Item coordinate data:
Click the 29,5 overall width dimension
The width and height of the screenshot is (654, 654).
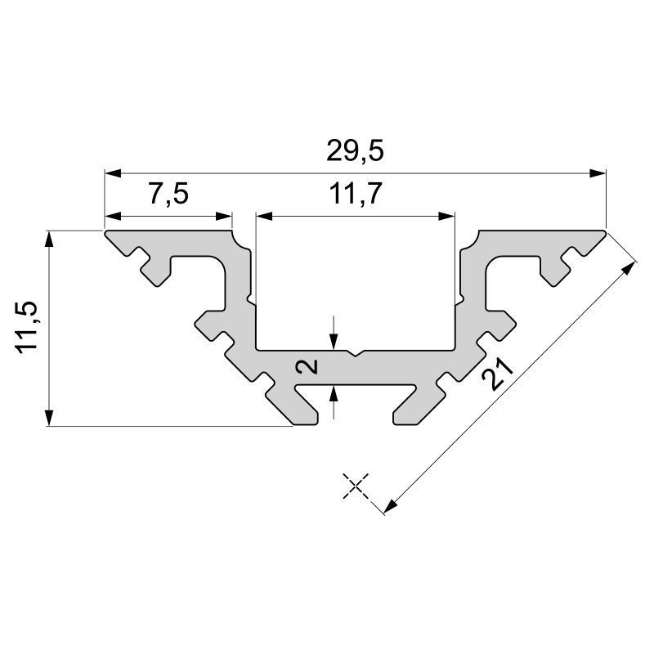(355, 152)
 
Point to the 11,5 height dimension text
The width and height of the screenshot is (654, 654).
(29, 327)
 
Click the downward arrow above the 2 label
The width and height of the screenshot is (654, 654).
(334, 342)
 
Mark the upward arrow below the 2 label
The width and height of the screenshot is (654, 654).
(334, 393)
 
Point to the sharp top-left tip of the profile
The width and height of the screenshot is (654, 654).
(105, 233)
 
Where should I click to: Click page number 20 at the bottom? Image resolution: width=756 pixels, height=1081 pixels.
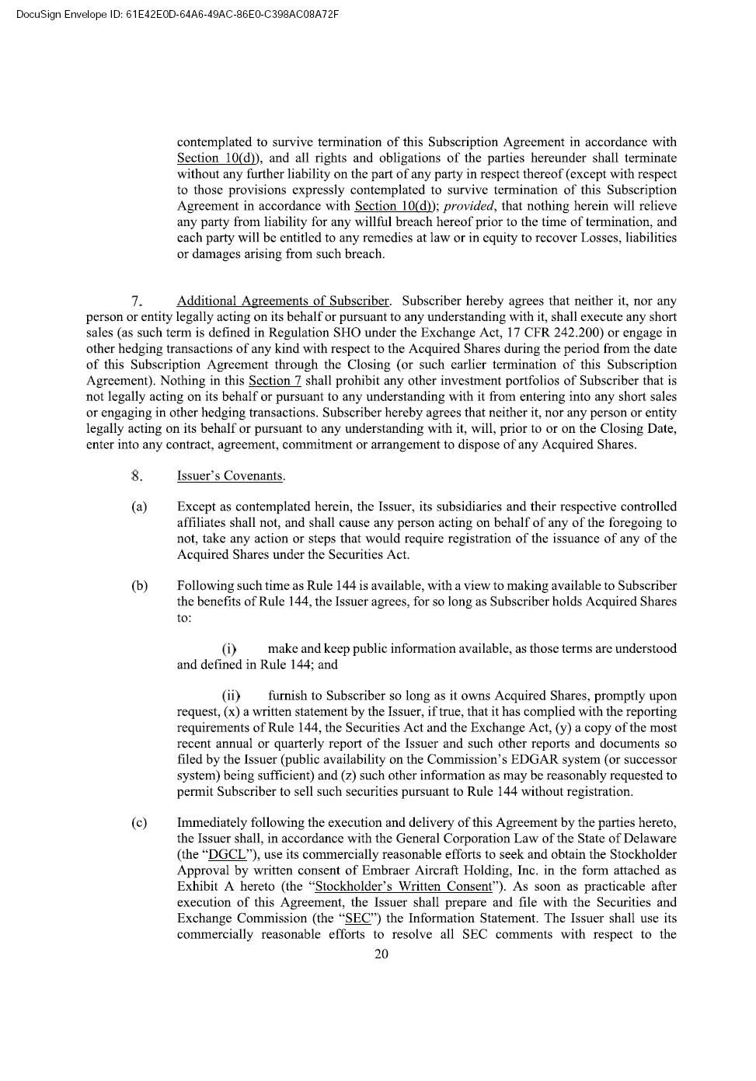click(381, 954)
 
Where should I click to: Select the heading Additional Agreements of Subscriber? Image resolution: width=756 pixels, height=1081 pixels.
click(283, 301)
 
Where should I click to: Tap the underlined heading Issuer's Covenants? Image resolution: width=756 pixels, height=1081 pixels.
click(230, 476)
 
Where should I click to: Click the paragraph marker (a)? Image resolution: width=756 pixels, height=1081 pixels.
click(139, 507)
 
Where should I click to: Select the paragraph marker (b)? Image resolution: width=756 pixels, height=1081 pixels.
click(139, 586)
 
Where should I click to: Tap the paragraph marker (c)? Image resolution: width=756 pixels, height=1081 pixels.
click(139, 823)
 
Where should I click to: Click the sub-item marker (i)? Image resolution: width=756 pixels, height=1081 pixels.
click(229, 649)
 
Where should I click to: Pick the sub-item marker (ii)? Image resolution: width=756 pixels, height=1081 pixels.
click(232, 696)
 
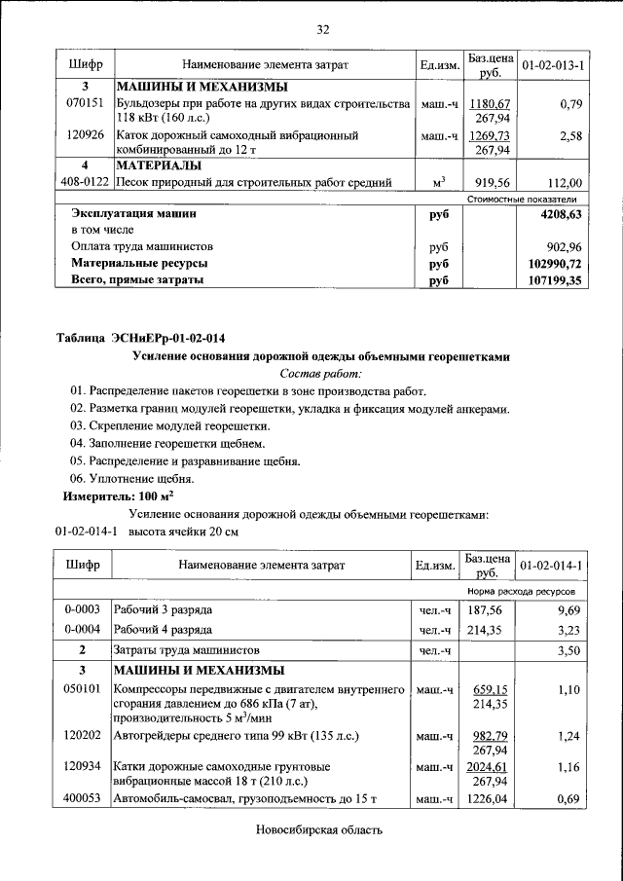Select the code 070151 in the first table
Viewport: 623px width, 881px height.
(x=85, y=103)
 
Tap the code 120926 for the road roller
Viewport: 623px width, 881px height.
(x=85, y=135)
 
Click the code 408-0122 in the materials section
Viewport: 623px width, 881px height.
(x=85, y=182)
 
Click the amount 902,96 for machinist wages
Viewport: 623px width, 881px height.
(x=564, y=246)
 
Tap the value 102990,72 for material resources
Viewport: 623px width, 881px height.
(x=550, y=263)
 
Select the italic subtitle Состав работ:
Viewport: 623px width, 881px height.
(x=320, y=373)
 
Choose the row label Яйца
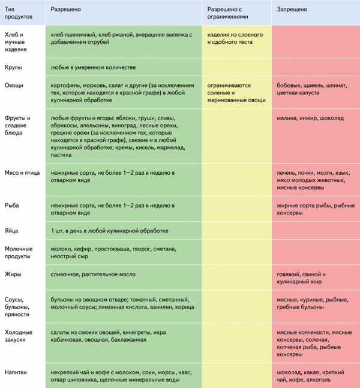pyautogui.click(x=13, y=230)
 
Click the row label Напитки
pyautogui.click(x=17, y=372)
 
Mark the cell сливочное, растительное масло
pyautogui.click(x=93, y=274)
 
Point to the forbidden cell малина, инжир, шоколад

◆ WHAT IS ASKED:
Reproduce every one of the lines above word for word, and leave the pictures out of your answer.

◆ EXERCISE SOLUTION:
Click the 29,5 overall width dimension
The width and height of the screenshot is (654, 654).
(355, 152)
 
Point to the 11,5 height dimension text
The width and height of the screenshot is (654, 654).
(29, 327)
 
Click the downward arrow above the 2 label
The width and height of the screenshot is (654, 654).
(334, 342)
 
Mark the upward arrow below the 2 label
The width and height of the screenshot is (654, 654).
(334, 393)
 
Point to the sharp top-left tip of the profile
The width and height of the screenshot is (654, 654).
(105, 233)
 
Where should I click to: Click page number 20 at the bottom? Image resolution: width=756 pixels, height=1081 pixels.
click(381, 954)
 
Where should I click to: Select the heading Additional Agreements of Subscriber? Image resolution: width=756 pixels, height=1081 pixels.
click(283, 301)
 
Where should I click to: Tap the underlined heading Issuer's Covenants? Image resolution: width=756 pixels, height=1081 pixels.
click(230, 476)
 
Where should I click to: Click the paragraph marker (a)? Image resolution: width=756 pixels, height=1081 pixels.
click(139, 507)
 
Where should I click to: Select the paragraph marker (b)? Image resolution: width=756 pixels, height=1081 pixels.
click(139, 586)
 
Where should I click to: Tap the paragraph marker (c)? Image resolution: width=756 pixels, height=1081 pixels.
click(139, 823)
 
Where should I click to: Click the sub-item marker (i)? Image resolution: width=756 pixels, height=1081 pixels.
click(229, 649)
 
Where should I click to: Pick the sub-item marker (ii)? Image resolution: width=756 pixels, height=1081 pixels.
click(232, 696)
 
Select the code 070151 in the first table
Viewport: 623px width, 881px height.
(x=85, y=103)
 
Tap the code 120926 for the road roller
Viewport: 623px width, 881px height.
(x=85, y=135)
 
Click the code 408-0122 in the materials section
Viewport: 623px width, 881px height.
(x=85, y=182)
 
Click the amount 902,96 for machinist wages
Viewport: 623px width, 881px height.
(x=564, y=246)
 
Tap the value 102990,72 for material resources
Viewport: 623px width, 881px height.
(x=550, y=263)
 
Select the italic subtitle Состав работ:
Viewport: 623px width, 881px height.
(x=320, y=373)
 
Choose the row label Яйца
pyautogui.click(x=13, y=230)
 
Click the row label Напитки
pyautogui.click(x=17, y=372)
 
Mark the cell сливочное, растительное масло
pyautogui.click(x=93, y=274)
 
Point to the forbidden cell малина, инжир, шоколад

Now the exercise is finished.